Goal of the exercise:
Start to finish, repeat the records exactly.

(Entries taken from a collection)
----
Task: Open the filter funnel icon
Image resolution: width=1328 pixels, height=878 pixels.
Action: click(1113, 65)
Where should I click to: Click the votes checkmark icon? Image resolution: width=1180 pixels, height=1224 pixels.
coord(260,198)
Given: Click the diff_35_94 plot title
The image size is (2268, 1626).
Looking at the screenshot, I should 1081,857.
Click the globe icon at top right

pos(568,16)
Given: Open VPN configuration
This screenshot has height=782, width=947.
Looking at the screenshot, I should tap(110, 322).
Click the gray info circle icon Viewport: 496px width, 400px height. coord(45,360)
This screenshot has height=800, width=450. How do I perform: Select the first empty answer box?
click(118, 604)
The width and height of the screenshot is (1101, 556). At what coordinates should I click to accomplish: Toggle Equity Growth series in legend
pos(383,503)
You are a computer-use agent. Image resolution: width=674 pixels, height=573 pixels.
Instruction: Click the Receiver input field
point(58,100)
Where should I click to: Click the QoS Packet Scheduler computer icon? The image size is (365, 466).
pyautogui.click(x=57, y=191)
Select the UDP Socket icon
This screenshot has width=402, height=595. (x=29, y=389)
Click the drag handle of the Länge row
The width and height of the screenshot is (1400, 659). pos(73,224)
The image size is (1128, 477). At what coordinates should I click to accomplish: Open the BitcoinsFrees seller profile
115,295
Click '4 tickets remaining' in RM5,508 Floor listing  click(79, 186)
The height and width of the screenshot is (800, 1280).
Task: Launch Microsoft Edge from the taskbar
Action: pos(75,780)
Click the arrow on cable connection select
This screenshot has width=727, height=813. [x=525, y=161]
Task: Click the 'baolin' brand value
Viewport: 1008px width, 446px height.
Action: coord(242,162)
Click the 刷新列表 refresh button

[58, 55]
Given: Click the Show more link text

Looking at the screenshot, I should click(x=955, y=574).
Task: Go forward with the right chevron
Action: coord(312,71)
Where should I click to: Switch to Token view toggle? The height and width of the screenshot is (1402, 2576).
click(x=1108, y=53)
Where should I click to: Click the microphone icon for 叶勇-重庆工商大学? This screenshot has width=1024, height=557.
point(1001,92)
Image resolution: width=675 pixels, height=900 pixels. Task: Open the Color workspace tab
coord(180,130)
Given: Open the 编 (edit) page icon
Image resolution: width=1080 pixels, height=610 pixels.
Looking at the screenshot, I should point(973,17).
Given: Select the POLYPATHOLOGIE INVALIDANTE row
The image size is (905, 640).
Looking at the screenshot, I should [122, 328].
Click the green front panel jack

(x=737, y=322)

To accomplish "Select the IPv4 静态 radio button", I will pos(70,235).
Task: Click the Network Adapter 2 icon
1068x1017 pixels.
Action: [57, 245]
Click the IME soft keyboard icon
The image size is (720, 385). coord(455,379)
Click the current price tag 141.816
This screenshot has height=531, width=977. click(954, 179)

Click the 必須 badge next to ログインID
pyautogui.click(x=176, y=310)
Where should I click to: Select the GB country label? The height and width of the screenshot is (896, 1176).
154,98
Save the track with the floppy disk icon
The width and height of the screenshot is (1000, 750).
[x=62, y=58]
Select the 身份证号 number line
----
Solved exercise:
Task: Open the filter funnel icon
Image resolution: width=1328 pixels, height=878 pixels.
Action: click(1113, 65)
Where should I click to: Click the votes checkmark icon? Image resolution: width=1180 pixels, height=1224 pixels.
coord(260,198)
Given: Click the diff_35_94 plot title
The image size is (2268, 1626).
Looking at the screenshot, I should 1081,857.
Click the globe icon at top right

pos(568,16)
Given: Open VPN configuration
This screenshot has height=782, width=947.
Looking at the screenshot, I should tap(110, 322).
Click the gray info circle icon Viewport: 496px width, 400px height. coord(45,360)
This screenshot has height=800, width=450. How do I perform: Select the first empty answer box?
click(118, 604)
The width and height of the screenshot is (1101, 556). At what coordinates should I click to accomplish: Toggle Equity Growth series in legend
pos(383,503)
You are a computer-use agent. Image resolution: width=674 pixels, height=573 pixels.
Instruction: Click the Receiver input field
point(58,100)
Where should I click to: Click the QoS Packet Scheduler computer icon? The image size is (365, 466).
pyautogui.click(x=57, y=191)
Select the UDP Socket icon
This screenshot has width=402, height=595. (x=29, y=389)
Click the drag handle of the Länge row
The width and height of the screenshot is (1400, 659). pos(73,224)
The image size is (1128, 477). At what coordinates should I click to accomplish: Open the BitcoinsFrees seller profile
115,295
Click '4 tickets remaining' in RM5,508 Floor listing  click(79, 186)
The height and width of the screenshot is (800, 1280).
Task: Launch Microsoft Edge from the taskbar
Action: pos(75,780)
Click the arrow on cable connection select
This screenshot has width=727, height=813. [x=525, y=161]
Task: Click the 'baolin' brand value
Viewport: 1008px width, 446px height.
Action: coord(242,162)
Click the 刷新列表 refresh button

[58, 55]
Given: Click the Show more link text

Looking at the screenshot, I should click(x=955, y=574).
Task: Go forward with the right chevron
Action: coord(312,71)
Where should I click to: Switch to Token view toggle? The height and width of the screenshot is (1402, 2576).
click(x=1108, y=53)
Where should I click to: Click the microphone icon for 叶勇-重庆工商大学? This screenshot has width=1024, height=557.
point(1001,92)
Image resolution: width=675 pixels, height=900 pixels. Task: Open the Color workspace tab
coord(180,130)
Given: Open the 编 (edit) page icon
Image resolution: width=1080 pixels, height=610 pixels.
Looking at the screenshot, I should point(973,17).
Given: Select the POLYPATHOLOGIE INVALIDANTE row
The image size is (905, 640).
Looking at the screenshot, I should [122, 328].
Click the green front panel jack

(x=737, y=322)

To accomplish "Select the IPv4 静态 radio button", I will pos(70,235).
Task: Click the Network Adapter 2 icon
1068x1017 pixels.
Action: [57, 245]
Click the IME soft keyboard icon
The image size is (720, 385). coord(455,379)
Click the current price tag 141.816
This screenshot has height=531, width=977. click(954, 179)

Click the 必須 badge next to ログインID
pyautogui.click(x=176, y=310)
Where should I click to: Select the GB country label? The height and width of the screenshot is (896, 1176).
154,98
Save the track with the floppy disk icon
The width and height of the screenshot is (1000, 750).
[x=62, y=58]
Select the 身份证号 number line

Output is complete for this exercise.